## [REQUEST]
Reproduce every one of the following entries word for word, changing nothing in any line.

## [DATA LINES]

◆ ◆ ◆ ◆ ◆ ◆ ◆

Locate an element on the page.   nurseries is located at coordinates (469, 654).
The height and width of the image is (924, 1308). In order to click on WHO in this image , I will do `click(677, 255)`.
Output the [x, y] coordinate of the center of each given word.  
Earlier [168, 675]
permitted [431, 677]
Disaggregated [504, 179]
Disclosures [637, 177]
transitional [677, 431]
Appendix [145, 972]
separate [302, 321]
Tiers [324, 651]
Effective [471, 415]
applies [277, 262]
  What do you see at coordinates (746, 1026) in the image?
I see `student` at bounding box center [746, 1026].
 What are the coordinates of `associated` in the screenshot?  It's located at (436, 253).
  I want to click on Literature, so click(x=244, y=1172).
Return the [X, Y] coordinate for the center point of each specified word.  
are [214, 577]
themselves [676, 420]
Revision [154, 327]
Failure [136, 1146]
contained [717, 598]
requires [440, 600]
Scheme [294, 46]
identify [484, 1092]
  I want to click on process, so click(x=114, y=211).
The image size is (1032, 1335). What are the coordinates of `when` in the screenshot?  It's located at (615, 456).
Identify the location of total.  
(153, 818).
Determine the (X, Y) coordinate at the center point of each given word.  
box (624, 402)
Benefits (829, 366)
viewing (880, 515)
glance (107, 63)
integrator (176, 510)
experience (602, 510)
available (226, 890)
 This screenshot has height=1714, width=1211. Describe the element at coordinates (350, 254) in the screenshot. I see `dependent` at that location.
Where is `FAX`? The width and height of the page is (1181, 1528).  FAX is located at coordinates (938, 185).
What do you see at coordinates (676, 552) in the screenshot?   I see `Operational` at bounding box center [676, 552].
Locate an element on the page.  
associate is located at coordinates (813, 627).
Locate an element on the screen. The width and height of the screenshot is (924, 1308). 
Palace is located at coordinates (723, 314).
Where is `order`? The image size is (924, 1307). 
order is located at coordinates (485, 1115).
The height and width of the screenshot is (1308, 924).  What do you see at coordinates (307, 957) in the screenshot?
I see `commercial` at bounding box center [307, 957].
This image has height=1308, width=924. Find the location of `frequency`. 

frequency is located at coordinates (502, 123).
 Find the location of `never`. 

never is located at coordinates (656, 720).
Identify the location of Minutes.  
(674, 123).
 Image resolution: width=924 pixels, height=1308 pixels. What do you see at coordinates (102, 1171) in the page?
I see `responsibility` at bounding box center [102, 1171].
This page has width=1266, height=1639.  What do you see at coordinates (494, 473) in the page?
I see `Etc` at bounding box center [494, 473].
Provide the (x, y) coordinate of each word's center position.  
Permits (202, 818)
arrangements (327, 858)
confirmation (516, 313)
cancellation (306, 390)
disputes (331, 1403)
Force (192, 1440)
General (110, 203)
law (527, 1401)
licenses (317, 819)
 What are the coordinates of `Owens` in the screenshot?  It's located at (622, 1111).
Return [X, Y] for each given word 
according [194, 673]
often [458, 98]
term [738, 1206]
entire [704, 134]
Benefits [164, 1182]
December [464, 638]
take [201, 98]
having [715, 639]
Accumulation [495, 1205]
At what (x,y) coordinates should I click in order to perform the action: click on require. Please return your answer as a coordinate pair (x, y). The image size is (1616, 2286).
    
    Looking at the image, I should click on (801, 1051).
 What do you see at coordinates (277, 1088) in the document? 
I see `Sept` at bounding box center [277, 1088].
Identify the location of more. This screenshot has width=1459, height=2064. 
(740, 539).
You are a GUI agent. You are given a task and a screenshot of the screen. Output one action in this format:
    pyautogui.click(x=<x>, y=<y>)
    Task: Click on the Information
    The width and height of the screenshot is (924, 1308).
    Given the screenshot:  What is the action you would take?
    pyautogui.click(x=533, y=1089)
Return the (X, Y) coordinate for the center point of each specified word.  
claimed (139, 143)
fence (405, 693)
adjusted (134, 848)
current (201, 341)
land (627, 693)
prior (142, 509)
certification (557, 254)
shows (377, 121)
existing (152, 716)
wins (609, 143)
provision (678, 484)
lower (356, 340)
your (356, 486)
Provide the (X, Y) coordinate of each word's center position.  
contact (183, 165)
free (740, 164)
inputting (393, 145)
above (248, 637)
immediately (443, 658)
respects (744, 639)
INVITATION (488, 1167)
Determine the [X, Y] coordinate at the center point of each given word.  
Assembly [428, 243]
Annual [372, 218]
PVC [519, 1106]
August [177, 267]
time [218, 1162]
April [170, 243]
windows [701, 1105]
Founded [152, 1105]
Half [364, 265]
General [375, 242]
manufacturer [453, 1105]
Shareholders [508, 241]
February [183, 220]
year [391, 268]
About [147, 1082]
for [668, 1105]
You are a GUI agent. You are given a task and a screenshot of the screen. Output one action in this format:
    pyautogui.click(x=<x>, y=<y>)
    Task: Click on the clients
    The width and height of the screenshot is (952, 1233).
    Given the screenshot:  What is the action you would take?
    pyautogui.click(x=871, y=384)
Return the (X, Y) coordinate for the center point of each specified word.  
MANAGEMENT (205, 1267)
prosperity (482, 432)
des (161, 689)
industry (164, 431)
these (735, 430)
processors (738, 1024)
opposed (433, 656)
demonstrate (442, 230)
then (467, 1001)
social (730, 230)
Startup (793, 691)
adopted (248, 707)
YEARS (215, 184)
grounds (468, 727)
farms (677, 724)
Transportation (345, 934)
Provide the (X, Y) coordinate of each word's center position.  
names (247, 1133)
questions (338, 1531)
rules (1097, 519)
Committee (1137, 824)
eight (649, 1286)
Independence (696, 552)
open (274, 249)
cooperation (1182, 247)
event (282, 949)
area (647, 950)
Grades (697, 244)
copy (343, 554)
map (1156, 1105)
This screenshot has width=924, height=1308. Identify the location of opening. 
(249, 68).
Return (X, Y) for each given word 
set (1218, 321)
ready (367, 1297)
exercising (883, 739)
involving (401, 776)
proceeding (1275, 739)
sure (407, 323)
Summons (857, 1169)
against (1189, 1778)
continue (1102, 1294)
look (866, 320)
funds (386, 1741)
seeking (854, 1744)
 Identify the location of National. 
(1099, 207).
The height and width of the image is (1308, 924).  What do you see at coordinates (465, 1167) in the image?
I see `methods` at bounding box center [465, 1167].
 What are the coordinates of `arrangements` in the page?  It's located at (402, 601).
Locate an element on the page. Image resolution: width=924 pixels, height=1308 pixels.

◆ ◆ ◆ ◆ ◆ ◆ ◆

## [FINISHED TASK]
Locate an element on the page.   nurseries is located at coordinates (469, 654).
The height and width of the image is (924, 1308). In order to click on WHO in this image , I will do `click(677, 255)`.
Output the [x, y] coordinate of the center of each given word.  
Earlier [168, 675]
permitted [431, 677]
Disaggregated [504, 179]
Disclosures [637, 177]
transitional [677, 431]
Appendix [145, 972]
separate [302, 321]
Tiers [324, 651]
Effective [471, 415]
applies [277, 262]
  What do you see at coordinates (746, 1026) in the image?
I see `student` at bounding box center [746, 1026].
 What are the coordinates of `associated` in the screenshot?  It's located at (436, 253).
  I want to click on Literature, so click(x=244, y=1172).
Return the [X, Y] coordinate for the center point of each specified word.  
are [214, 577]
themselves [676, 420]
Revision [154, 327]
Failure [136, 1146]
contained [717, 598]
requires [440, 600]
Scheme [294, 46]
identify [484, 1092]
  I want to click on process, so click(x=114, y=211).
The image size is (1032, 1335). What are the coordinates of `when` in the screenshot?  It's located at (615, 456).
Identify the location of total.  
(153, 818).
Determine the (X, Y) coordinate at the center point of each given word.  
box (624, 402)
Benefits (829, 366)
viewing (880, 515)
glance (107, 63)
integrator (176, 510)
experience (602, 510)
available (226, 890)
 This screenshot has height=1714, width=1211. Describe the element at coordinates (350, 254) in the screenshot. I see `dependent` at that location.
Where is `FAX`? The width and height of the page is (1181, 1528).  FAX is located at coordinates (938, 185).
What do you see at coordinates (676, 552) in the screenshot?   I see `Operational` at bounding box center [676, 552].
Locate an element on the page.  
associate is located at coordinates (813, 627).
Locate an element on the screen. The width and height of the screenshot is (924, 1308). 
Palace is located at coordinates (723, 314).
Where is `order`? The image size is (924, 1307). 
order is located at coordinates (485, 1115).
The height and width of the screenshot is (1308, 924).  What do you see at coordinates (307, 957) in the screenshot?
I see `commercial` at bounding box center [307, 957].
This image has height=1308, width=924. Find the location of `frequency`. 

frequency is located at coordinates (502, 123).
 Find the location of `never`. 

never is located at coordinates (656, 720).
Identify the location of Minutes.  
(674, 123).
 Image resolution: width=924 pixels, height=1308 pixels. What do you see at coordinates (102, 1171) in the page?
I see `responsibility` at bounding box center [102, 1171].
This page has width=1266, height=1639.  What do you see at coordinates (494, 473) in the page?
I see `Etc` at bounding box center [494, 473].
Provide the (x, y) coordinate of each word's center position.  
Permits (202, 818)
arrangements (327, 858)
confirmation (516, 313)
cancellation (306, 390)
disputes (331, 1403)
Force (192, 1440)
General (110, 203)
law (527, 1401)
licenses (317, 819)
 What are the coordinates of `Owens` in the screenshot?  It's located at (622, 1111).
Return [X, Y] for each given word 
according [194, 673]
often [458, 98]
term [738, 1206]
entire [704, 134]
Benefits [164, 1182]
December [464, 638]
take [201, 98]
having [715, 639]
Accumulation [495, 1205]
At what (x,y) coordinates should I click in order to perform the action: click on require. Please return your answer as a coordinate pair (x, y). The image size is (1616, 2286).
    
    Looking at the image, I should click on (801, 1051).
 What do you see at coordinates (277, 1088) in the document? 
I see `Sept` at bounding box center [277, 1088].
Identify the location of more. This screenshot has width=1459, height=2064. 
(740, 539).
You are a GUI agent. You are given a task and a screenshot of the screen. Output one action in this format:
    pyautogui.click(x=<x>, y=<y>)
    Task: Click on the Information
    The width and height of the screenshot is (924, 1308).
    Given the screenshot:  What is the action you would take?
    pyautogui.click(x=533, y=1089)
Return the (X, Y) coordinate for the center point of each specified word.  
claimed (139, 143)
fence (405, 693)
adjusted (134, 848)
current (201, 341)
land (627, 693)
prior (142, 509)
certification (557, 254)
shows (377, 121)
existing (152, 716)
wins (609, 143)
provision (678, 484)
lower (356, 340)
your (356, 486)
Provide the (X, Y) coordinate of each word's center position.  
contact (183, 165)
free (740, 164)
inputting (393, 145)
above (248, 637)
immediately (443, 658)
respects (744, 639)
INVITATION (488, 1167)
Determine the [X, Y] coordinate at the center point of each given word.  
Assembly [428, 243]
Annual [372, 218]
PVC [519, 1106]
August [177, 267]
time [218, 1162]
April [170, 243]
windows [701, 1105]
Founded [152, 1105]
Half [364, 265]
General [375, 242]
manufacturer [453, 1105]
Shareholders [508, 241]
February [183, 220]
year [391, 268]
About [147, 1082]
for [668, 1105]
You are a GUI agent. You are given a task and a screenshot of the screen. Output one action in this format:
    pyautogui.click(x=<x>, y=<y>)
    Task: Click on the clients
    The width and height of the screenshot is (952, 1233).
    Given the screenshot:  What is the action you would take?
    pyautogui.click(x=871, y=384)
Return the (X, Y) coordinate for the center point of each specified word.  
MANAGEMENT (205, 1267)
prosperity (482, 432)
des (161, 689)
industry (164, 431)
these (735, 430)
processors (738, 1024)
opposed (433, 656)
demonstrate (442, 230)
then (467, 1001)
social (730, 230)
Startup (793, 691)
adopted (248, 707)
YEARS (215, 184)
grounds (468, 727)
farms (677, 724)
Transportation (345, 934)
Provide the (X, Y) coordinate of each word's center position.  
names (247, 1133)
questions (338, 1531)
rules (1097, 519)
Committee (1137, 824)
eight (649, 1286)
Independence (696, 552)
open (274, 249)
cooperation (1182, 247)
event (282, 949)
area (647, 950)
Grades (697, 244)
copy (343, 554)
map (1156, 1105)
This screenshot has width=924, height=1308. Identify the location of opening. 
(249, 68).
Return (X, Y) for each given word 
set (1218, 321)
ready (367, 1297)
exercising (883, 739)
involving (401, 776)
proceeding (1275, 739)
sure (407, 323)
Summons (857, 1169)
against (1189, 1778)
continue (1102, 1294)
look (866, 320)
funds (386, 1741)
seeking (854, 1744)
 Identify the location of National. 
(1099, 207).
The height and width of the image is (1308, 924).  What do you see at coordinates (465, 1167) in the image?
I see `methods` at bounding box center [465, 1167].
 What are the coordinates of `arrangements` in the page?  It's located at (402, 601).
Locate an element on the page. Image resolution: width=924 pixels, height=1308 pixels.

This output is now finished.